▶ _INSTRUCTION_
Output, as a JSON list of strings with one string per line, the lines of the material from the line containing "Javier Corcobado (153, 2169)" through the line containing "[button] (1095, 590)", both included. Omit blank lines.

▶ _EXTRACTED DATA_
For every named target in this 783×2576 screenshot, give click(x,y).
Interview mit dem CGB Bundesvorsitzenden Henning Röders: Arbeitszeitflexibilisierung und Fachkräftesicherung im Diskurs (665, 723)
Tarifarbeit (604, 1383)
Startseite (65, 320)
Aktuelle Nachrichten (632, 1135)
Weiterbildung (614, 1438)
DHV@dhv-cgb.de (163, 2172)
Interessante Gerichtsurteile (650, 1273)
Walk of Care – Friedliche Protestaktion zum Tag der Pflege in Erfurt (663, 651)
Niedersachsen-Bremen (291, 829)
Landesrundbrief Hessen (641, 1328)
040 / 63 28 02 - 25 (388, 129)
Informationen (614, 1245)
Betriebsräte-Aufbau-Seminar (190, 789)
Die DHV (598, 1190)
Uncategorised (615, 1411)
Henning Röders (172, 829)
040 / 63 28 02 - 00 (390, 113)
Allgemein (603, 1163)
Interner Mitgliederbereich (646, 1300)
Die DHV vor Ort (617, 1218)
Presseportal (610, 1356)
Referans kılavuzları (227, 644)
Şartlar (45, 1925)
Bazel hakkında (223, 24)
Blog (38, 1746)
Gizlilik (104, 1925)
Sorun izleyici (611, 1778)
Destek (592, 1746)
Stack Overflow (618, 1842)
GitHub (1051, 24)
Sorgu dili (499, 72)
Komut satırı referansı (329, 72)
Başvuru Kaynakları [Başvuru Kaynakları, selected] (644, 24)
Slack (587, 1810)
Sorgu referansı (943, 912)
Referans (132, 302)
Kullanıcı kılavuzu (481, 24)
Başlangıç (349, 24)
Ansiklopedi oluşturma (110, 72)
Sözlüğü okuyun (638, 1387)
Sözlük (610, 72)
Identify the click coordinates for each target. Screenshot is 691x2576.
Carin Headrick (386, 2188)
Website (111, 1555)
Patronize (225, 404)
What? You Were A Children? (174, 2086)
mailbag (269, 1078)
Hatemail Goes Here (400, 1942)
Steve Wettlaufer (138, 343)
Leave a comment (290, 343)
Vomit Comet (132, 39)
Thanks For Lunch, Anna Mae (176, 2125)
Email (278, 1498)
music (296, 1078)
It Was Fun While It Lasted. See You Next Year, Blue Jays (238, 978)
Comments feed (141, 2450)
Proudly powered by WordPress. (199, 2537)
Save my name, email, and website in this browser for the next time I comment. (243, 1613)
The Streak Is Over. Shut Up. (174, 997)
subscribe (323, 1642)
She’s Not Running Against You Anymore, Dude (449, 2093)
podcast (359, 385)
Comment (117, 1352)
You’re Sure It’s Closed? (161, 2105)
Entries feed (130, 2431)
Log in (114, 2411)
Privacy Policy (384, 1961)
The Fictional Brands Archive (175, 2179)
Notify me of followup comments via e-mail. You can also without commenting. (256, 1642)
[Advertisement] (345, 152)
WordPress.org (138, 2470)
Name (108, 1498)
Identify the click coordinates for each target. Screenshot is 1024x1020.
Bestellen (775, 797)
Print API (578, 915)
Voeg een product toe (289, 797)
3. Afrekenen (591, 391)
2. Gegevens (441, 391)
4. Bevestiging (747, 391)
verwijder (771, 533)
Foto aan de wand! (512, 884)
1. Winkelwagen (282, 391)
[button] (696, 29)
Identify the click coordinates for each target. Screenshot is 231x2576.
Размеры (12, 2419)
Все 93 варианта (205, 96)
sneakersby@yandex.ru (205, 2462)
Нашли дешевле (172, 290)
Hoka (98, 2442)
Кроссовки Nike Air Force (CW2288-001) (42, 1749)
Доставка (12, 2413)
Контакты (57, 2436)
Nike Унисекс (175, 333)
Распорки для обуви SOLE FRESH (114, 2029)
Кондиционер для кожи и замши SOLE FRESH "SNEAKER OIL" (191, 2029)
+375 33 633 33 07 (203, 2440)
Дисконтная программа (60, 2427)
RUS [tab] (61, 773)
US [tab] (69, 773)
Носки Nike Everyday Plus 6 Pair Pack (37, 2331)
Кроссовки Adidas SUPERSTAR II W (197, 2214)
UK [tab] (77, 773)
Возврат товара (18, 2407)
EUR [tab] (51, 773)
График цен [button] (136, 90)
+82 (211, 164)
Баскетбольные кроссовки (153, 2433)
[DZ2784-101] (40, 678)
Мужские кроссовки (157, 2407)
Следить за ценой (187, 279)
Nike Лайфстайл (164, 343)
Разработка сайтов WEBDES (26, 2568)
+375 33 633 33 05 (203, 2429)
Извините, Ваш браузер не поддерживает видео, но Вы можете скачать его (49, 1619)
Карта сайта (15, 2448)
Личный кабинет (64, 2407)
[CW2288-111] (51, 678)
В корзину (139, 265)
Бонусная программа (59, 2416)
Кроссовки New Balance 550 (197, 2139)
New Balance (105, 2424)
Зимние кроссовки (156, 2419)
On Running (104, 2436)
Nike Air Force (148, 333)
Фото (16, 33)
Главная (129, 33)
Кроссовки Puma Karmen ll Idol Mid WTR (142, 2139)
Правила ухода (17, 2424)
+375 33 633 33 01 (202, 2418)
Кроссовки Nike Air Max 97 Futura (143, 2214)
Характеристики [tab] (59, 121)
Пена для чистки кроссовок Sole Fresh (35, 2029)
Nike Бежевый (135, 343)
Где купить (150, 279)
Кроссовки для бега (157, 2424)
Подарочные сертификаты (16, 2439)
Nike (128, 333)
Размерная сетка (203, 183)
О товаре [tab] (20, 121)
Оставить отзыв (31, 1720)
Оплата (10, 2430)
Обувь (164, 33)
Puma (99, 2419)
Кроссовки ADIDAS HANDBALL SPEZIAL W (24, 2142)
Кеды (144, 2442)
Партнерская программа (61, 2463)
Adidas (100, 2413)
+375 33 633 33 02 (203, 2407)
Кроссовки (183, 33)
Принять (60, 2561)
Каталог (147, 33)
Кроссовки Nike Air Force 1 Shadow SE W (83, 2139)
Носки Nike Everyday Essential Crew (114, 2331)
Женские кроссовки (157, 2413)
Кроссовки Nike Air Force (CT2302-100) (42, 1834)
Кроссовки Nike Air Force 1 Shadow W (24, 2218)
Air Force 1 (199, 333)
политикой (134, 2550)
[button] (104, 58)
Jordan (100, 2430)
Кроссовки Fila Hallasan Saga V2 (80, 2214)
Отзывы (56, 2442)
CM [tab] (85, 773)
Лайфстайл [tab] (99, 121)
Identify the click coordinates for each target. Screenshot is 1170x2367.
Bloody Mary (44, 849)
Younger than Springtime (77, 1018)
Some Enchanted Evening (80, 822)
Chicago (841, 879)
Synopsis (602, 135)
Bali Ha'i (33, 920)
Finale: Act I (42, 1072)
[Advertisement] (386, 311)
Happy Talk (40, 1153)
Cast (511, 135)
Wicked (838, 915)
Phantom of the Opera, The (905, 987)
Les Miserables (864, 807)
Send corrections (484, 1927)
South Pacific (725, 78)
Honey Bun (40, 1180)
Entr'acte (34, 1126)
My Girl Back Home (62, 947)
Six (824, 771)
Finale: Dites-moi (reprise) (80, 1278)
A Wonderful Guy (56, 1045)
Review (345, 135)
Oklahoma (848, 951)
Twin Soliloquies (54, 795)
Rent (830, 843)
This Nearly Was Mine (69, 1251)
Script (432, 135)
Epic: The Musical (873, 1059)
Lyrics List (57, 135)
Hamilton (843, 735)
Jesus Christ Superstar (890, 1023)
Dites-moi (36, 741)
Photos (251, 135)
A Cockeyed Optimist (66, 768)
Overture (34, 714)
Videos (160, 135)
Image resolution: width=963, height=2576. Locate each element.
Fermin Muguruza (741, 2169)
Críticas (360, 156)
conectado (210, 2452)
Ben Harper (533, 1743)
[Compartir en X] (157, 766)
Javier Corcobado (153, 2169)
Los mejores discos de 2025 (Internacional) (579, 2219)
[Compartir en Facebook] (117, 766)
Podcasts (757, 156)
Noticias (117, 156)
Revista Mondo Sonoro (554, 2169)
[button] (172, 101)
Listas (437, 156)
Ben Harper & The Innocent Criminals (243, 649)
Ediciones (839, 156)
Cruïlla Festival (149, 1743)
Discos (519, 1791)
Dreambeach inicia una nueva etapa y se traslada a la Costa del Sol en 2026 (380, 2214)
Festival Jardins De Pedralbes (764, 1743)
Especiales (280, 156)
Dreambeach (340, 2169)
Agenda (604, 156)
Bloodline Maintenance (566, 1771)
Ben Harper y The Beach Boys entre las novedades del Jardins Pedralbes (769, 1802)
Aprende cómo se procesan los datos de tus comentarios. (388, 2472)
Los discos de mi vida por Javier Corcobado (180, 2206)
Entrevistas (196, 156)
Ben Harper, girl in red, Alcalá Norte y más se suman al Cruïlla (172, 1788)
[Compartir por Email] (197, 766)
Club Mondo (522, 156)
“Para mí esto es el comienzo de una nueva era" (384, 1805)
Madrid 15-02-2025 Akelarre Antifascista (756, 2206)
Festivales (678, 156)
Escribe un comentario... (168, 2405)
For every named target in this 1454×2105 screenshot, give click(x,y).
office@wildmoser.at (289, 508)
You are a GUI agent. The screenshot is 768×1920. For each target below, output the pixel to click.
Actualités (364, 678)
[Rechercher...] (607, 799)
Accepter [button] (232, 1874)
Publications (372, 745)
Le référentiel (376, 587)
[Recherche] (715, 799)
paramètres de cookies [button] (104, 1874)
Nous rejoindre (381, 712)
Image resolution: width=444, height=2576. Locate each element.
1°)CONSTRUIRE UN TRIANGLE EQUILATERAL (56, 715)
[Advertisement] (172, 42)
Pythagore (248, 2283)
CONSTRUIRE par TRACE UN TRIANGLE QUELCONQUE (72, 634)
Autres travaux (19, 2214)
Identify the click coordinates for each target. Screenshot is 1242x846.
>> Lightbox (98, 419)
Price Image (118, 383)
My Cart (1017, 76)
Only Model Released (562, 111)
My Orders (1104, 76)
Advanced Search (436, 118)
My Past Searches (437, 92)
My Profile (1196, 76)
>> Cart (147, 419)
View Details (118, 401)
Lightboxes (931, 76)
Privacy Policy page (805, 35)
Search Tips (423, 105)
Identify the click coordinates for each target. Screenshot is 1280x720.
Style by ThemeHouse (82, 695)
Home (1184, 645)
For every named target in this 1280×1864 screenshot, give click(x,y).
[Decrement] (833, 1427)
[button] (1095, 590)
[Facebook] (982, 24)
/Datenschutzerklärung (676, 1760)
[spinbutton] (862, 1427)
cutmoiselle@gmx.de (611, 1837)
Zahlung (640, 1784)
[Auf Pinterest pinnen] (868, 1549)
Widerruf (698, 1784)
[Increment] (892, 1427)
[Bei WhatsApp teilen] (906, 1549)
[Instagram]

▶ _EXERCISE ANSWER_
[
  "Javier Corcobado (153, 2169)",
  "Los mejores discos de 2025 (Internacional) (579, 2219)",
  "[Compartir en Facebook] (117, 766)",
  "Podcasts (757, 156)",
  "Noticias (117, 156)",
  "Revista Mondo Sonoro (554, 2169)",
  "[button] (172, 101)",
  "Listas (437, 156)",
  "Ben Harper & The Innocent Criminals (243, 649)",
  "Ediciones (839, 156)",
  "Cruïlla Festival (149, 1743)",
  "Discos (519, 1791)",
  "Dreambeach inicia una nueva etapa y se traslada a la Costa del Sol en 2026 (380, 2214)",
  "Festival Jardins De Pedralbes (764, 1743)",
  "Especiales (280, 156)",
  "Dreambeach (340, 2169)",
  "Agenda (604, 156)",
  "Bloodline Maintenance (566, 1771)",
  "Ben Harper y The Beach Boys entre las novedades del Jardins Pedralbes (769, 1802)",
  "Aprende cómo se procesan los datos de tus comentarios. (388, 2472)",
  "Los discos de mi vida por Javier Corcobado (180, 2206)",
  "Entrevistas (196, 156)",
  "Ben Harper, girl in red, Alcalá Norte y más se suman al Cruïlla (172, 1788)",
  "[Compartir por Email] (197, 766)",
  "Club Mondo (522, 156)",
  "“Para mí esto es el comienzo de una nueva era\" (384, 1805)",
  "Madrid 15-02-2025 Akelarre Antifascista (756, 2206)",
  "Festivales (678, 156)",
  "Escribe un comentario... (168, 2405)",
  "For every named target in this 1454×2105 screenshot, give click(x,y).",
  "office@wildmoser.at (289, 508)",
  "You are a GUI agent. The screenshot is 768×1920. For each target below, output the pixel to click.",
  "Actualités (364, 678)",
  "[Rechercher...] (607, 799)",
  "Accepter [button] (232, 1874)",
  "Publications (372, 745)",
  "Le référentiel (376, 587)",
  "[Recherche] (715, 799)",
  "paramètres de cookies [button] (104, 1874)",
  "Nous rejoindre (381, 712)",
  "Image resolution: width=444, height=2576. Locate each element.",
  "1°)CONSTRUIRE UN TRIANGLE EQUILATERAL (56, 715)",
  "[Advertisement] (172, 42)",
  "Pythagore (248, 2283)",
  "CONSTRUIRE par TRACE UN TRIANGLE QUELCONQUE (72, 634)",
  "Autres travaux (19, 2214)",
  "Identify the click coordinates for each target. Screenshot is 1242x846.",
  ">> Lightbox (98, 419)",
  "Price Image (118, 383)",
  "My Cart (1017, 76)",
  "Only Model Released (562, 111)",
  "My Orders (1104, 76)",
  "Advanced Search (436, 118)",
  "My Past Searches (437, 92)",
  "My Profile (1196, 76)",
  ">> Cart (147, 419)",
  "View Details (118, 401)",
  "Lightboxes (931, 76)",
  "Privacy Policy page (805, 35)",
  "Search Tips (423, 105)",
  "Identify the click coordinates for each target. Screenshot is 1280x720.",
  "Style by ThemeHouse (82, 695)",
  "Home (1184, 645)",
  "For every named target in this 1280×1864 screenshot, give click(x,y).",
  "[Decrement] (833, 1427)",
  "[button] (1095, 590)"
]